--- Exercise details ---
Only the lines below starting at the one containing "[TPHCM giới thiệu" and ending at the one containing "à propos (186, 2562)" belong in the answer, each copied exactly.

--- Task input ---
_ _ _

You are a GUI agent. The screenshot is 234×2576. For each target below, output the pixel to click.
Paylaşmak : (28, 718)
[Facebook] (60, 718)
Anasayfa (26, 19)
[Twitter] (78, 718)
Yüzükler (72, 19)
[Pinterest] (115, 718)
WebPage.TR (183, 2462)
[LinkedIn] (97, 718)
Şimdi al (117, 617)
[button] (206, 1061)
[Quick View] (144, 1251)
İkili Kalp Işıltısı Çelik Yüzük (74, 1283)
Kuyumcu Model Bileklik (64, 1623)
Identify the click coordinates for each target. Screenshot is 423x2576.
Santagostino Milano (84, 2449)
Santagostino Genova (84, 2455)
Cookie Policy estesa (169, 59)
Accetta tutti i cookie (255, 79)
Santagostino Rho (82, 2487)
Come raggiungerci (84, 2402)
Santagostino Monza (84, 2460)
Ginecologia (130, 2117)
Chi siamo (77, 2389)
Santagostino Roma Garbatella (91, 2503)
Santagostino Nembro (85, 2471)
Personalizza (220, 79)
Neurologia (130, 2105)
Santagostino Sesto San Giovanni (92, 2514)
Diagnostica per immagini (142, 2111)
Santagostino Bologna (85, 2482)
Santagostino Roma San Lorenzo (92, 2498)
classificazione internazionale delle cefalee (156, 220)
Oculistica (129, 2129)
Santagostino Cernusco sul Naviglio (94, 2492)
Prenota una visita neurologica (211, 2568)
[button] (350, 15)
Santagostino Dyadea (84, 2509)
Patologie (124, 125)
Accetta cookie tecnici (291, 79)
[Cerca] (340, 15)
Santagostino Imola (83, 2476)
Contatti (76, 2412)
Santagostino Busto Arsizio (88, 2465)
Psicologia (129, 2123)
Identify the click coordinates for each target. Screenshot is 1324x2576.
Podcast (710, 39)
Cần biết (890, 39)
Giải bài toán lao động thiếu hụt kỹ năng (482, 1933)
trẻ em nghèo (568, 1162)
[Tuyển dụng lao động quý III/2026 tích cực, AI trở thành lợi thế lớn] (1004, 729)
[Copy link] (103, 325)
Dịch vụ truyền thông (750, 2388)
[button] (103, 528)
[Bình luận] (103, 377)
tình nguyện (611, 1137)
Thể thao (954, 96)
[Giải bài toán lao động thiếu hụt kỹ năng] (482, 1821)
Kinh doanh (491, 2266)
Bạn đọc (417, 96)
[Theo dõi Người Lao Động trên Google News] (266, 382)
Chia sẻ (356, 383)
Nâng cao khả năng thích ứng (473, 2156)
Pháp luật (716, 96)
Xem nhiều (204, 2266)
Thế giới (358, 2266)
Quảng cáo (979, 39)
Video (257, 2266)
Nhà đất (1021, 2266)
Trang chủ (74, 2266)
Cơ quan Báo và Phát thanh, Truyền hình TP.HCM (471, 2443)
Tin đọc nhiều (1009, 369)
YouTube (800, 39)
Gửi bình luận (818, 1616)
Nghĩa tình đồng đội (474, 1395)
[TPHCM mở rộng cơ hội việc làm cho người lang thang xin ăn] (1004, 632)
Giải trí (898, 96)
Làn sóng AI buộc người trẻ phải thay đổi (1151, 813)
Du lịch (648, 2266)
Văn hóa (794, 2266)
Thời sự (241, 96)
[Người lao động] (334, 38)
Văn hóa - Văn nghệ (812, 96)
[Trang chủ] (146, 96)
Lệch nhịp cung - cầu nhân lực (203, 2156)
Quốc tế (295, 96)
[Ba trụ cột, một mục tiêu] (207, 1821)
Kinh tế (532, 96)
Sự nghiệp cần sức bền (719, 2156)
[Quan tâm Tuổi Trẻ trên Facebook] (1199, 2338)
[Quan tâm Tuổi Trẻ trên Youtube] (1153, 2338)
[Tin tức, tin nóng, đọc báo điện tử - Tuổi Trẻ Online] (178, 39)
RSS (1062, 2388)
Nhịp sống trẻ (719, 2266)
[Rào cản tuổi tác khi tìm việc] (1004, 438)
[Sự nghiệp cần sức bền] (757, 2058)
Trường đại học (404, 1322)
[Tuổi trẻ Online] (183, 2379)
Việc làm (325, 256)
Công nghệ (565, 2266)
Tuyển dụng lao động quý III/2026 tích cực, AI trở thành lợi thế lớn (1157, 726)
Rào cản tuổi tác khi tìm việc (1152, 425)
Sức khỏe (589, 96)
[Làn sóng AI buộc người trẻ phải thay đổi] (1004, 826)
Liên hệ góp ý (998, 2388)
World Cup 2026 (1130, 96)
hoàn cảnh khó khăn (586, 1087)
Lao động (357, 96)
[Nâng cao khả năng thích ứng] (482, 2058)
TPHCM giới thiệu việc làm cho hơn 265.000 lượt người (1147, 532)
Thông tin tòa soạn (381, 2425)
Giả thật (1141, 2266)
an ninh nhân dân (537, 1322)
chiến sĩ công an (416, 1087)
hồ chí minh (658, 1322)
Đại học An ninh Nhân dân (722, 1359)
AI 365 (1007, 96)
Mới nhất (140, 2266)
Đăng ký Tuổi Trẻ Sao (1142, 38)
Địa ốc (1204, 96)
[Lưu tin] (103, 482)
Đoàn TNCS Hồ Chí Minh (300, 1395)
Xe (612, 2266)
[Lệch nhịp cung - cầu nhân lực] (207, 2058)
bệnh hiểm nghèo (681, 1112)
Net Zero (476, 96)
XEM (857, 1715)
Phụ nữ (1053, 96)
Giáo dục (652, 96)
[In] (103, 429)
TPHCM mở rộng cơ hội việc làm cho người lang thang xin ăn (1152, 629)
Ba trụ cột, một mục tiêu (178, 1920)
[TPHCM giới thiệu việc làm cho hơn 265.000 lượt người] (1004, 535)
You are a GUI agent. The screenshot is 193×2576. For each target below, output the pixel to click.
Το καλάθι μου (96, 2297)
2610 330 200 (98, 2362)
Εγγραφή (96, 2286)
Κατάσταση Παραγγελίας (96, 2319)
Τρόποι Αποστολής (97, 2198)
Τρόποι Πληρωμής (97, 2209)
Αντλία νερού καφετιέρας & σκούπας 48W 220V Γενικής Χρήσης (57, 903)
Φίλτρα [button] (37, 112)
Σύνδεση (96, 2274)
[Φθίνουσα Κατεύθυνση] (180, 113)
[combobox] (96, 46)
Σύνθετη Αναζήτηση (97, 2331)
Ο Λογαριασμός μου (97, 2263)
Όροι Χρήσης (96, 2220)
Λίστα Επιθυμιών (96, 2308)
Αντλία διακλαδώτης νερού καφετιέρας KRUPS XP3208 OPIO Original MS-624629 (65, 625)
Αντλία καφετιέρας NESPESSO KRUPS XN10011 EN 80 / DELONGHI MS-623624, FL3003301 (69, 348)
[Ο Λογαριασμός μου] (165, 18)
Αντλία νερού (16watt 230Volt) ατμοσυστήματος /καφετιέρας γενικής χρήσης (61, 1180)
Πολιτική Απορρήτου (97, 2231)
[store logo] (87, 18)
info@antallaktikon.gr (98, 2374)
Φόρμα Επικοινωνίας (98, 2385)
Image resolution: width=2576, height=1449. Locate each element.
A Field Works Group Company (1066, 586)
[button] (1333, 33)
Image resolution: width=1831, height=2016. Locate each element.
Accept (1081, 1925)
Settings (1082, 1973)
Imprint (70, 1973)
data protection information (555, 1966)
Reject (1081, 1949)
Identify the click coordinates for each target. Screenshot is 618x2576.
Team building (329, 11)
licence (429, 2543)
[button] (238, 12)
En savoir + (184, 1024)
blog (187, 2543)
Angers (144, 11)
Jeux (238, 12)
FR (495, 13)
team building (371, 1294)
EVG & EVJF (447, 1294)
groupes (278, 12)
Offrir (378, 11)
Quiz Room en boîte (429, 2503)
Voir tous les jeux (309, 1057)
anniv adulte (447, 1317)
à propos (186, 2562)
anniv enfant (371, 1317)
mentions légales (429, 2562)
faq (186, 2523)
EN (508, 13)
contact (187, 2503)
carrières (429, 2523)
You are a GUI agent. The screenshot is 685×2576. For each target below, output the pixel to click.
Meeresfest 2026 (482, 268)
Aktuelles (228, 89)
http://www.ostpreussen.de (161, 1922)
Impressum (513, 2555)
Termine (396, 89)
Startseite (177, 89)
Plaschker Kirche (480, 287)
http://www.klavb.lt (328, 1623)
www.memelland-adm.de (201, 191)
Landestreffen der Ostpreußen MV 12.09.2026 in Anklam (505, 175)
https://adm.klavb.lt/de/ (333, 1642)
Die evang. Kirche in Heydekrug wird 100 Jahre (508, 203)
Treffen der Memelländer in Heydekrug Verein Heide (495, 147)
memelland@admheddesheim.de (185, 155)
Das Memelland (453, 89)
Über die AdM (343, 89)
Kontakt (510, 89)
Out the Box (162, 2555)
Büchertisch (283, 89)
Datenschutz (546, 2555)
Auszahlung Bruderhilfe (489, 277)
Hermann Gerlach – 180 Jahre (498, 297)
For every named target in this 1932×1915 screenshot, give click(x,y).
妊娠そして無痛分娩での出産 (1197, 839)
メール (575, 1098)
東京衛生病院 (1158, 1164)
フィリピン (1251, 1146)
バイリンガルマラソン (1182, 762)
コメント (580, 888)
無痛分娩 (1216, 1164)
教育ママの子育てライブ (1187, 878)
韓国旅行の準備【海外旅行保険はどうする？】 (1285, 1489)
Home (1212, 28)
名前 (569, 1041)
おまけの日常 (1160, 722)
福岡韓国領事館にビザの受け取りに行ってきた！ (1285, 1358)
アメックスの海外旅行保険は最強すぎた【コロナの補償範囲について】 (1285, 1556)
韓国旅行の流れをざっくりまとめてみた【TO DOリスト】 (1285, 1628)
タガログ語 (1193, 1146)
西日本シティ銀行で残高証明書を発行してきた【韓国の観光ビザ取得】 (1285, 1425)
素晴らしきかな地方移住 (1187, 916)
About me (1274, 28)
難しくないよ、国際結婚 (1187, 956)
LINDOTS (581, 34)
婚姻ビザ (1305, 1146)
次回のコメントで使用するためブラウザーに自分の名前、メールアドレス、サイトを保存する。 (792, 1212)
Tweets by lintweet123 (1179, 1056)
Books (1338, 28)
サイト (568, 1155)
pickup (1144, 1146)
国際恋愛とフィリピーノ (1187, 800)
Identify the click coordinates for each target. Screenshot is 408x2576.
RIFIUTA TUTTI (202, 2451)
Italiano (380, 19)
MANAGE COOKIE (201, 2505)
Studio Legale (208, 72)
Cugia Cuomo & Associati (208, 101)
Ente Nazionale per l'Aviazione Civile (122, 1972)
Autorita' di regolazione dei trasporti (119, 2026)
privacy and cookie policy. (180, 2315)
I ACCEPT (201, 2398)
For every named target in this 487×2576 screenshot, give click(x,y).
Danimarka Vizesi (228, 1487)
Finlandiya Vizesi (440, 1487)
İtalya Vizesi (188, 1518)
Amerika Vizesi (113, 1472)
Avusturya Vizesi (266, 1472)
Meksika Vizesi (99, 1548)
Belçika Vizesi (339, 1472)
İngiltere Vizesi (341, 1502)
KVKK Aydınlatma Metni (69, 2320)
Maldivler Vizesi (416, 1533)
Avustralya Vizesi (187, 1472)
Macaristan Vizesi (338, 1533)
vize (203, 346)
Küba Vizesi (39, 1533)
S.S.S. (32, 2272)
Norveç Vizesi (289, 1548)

_ _ _

--- Solution to this exercise ---
[TPHCM giới thiệu việc làm cho hơn 265.000 lượt người] (1004, 535)
You are a GUI agent. The screenshot is 193×2576. For each target below, output the pixel to click.
Το καλάθι μου (96, 2297)
2610 330 200 (98, 2362)
Εγγραφή (96, 2286)
Κατάσταση Παραγγελίας (96, 2319)
Τρόποι Αποστολής (97, 2198)
Τρόποι Πληρωμής (97, 2209)
Αντλία νερού καφετιέρας & σκούπας 48W 220V Γενικής Χρήσης (57, 903)
Φίλτρα [button] (37, 112)
Σύνδεση (96, 2274)
[Φθίνουσα Κατεύθυνση] (180, 113)
[combobox] (96, 46)
Σύνθετη Αναζήτηση (97, 2331)
Ο Λογαριασμός μου (97, 2263)
Όροι Χρήσης (96, 2220)
Λίστα Επιθυμιών (96, 2308)
Αντλία διακλαδώτης νερού καφετιέρας KRUPS XP3208 OPIO Original MS-624629 (65, 625)
Αντλία καφετιέρας NESPESSO KRUPS XN10011 EN 80 / DELONGHI MS-623624, FL3003301 (69, 348)
[Ο Λογαριασμός μου] (165, 18)
Αντλία νερού (16watt 230Volt) ατμοσυστήματος /καφετιέρας γενικής χρήσης (61, 1180)
Πολιτική Απορρήτου (97, 2231)
[store logo] (87, 18)
info@antallaktikon.gr (98, 2374)
Φόρμα Επικοινωνίας (98, 2385)
Image resolution: width=2576, height=1449. Locate each element.
A Field Works Group Company (1066, 586)
[button] (1333, 33)
Image resolution: width=1831, height=2016. Locate each element.
Accept (1081, 1925)
Settings (1082, 1973)
Imprint (70, 1973)
data protection information (555, 1966)
Reject (1081, 1949)
Identify the click coordinates for each target. Screenshot is 618x2576.
Team building (329, 11)
licence (429, 2543)
[button] (238, 12)
En savoir + (184, 1024)
blog (187, 2543)
Angers (144, 11)
Jeux (238, 12)
FR (495, 13)
team building (371, 1294)
EVG & EVJF (447, 1294)
groupes (278, 12)
Offrir (378, 11)
Quiz Room en boîte (429, 2503)
Voir tous les jeux (309, 1057)
anniv adulte (447, 1317)
à propos (186, 2562)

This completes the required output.